The market is back at that point where the expectations of a new high is pulling prices higher. The closer we get to the prior highs the stronger the magnetic pull on the market. Investors can see the target and the narrowing distance, and they become convinced it is going to happen. They rush in off the sidelines in a fear of missing out rally. Unfortunately, once the target is reached, the excitement normally fades. Without a target there is no visible obstacles to overcome.

The deal with Mexico, both real and imagined, put the market back at ease and helped convince some investors that there would be an imminent deal with China. President Trump said today that he will put additional tariffs on $300 billion in Chinese goods if President Xi fails to meet with him at the G20 meeting at the end of June. That is as close to an outright threat as you can get. Even if Xi was planning to go to the G20, now he has a reason not to go. It would appear that he was appeasing Trump and he would lose face in China. While going and working out a deal would be the right thing to do for China, he may be unable to make the right choice because of appearances.

Closer on the calendar is the FOMC meeting next Wednesday. The Fed is expected to wait until the July meeting to cut rates, but we can never be sure. While the market would celebrate an unexpected cut, there are analysts who believe it would be the wrong signal and could be detrimental to the market. Cutting rates suggests the Fed believes there are problems in the economy. While investors cannot see those problems in a convincing fashion, the Fed must see them so it is time to exit stocks.

There are plenty of visible problems in the market. A sharp decline in earnings, falling economic indicators, slowing job growth, weakening global economy, trade wars, etc. This is a wall of worry for the market to climb but sometimes the weight of the bricks causes the wall to collapse on the market.

The S&P is only 58 points or about 2% from the prior high. This is the tractor beam that is pulling the index higher. The strong resistance at 2,872 was broken and the 2,930 level is the next target.


The Dow is retesting the resistance at 26,191 and that would be an excellent spot for profit taking. The right side of the chart is setting up for a potential H&S formation that could predict a return to 24,500.



The Nasdaq is facing two mediocre resistance levels but the one at 7,840 held at the close today. After the big 500+ point rebound from last Monday's lows the Nasdaq needs to rest. This would be the perfect spot for a pause.


The small caps continue to lag the big caps and there are far more small stocks. The big cap techs and industrials powered the rebound, but the Russell 2000 is a reluctant participant.
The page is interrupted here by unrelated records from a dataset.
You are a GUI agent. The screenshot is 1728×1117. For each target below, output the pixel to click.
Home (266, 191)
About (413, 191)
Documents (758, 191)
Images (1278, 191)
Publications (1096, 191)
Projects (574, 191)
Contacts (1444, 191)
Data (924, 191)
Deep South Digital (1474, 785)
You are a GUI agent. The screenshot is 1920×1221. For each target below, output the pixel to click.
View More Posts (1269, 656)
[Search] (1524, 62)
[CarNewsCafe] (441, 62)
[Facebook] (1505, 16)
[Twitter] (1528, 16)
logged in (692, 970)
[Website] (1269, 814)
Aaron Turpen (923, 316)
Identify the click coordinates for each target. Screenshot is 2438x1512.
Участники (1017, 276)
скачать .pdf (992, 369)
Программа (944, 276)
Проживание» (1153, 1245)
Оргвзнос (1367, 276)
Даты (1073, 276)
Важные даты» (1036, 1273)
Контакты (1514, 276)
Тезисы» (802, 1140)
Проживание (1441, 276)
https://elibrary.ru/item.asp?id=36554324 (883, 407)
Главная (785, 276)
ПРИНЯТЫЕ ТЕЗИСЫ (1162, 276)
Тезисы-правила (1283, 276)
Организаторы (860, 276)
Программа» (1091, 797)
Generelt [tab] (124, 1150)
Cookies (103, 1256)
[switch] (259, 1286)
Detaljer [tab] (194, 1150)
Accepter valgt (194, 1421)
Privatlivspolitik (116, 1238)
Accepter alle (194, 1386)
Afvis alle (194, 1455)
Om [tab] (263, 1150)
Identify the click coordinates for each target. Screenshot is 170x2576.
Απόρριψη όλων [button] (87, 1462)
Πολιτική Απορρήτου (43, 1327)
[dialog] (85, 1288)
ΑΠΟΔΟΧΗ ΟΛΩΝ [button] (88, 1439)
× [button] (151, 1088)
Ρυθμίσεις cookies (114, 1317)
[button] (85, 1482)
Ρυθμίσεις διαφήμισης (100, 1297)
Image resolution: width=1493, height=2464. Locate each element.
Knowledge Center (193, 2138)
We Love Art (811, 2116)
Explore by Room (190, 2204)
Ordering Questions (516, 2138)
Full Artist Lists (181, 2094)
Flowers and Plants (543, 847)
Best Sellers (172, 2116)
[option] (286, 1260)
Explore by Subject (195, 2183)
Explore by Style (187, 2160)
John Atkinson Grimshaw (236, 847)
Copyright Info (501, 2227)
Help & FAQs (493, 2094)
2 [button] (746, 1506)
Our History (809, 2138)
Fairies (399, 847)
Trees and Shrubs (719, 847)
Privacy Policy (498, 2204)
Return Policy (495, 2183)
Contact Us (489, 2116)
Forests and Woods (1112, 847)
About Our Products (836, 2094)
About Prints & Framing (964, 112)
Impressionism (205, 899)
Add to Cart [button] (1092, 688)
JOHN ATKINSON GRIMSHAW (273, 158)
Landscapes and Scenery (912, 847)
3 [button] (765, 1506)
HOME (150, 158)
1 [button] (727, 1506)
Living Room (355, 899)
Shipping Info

This could be the weakness that drags the market lower.


The calendar is lackluster with the inflation indexes the two key reports for the week. They could produce some volatility if they suddenly show some inflation entering the system. That would put the Fed back on hold and increase uncertainty.


The market has entered strongly overbought territory with the post Mexico gains today. We are due for a rest but that new high catnip is a powerful force. If we do reach the prior highs, there is a very good chance of a sell the news event given the major gains just over the last week. I would be careful in being overly long.

Enter passively and exit aggressively!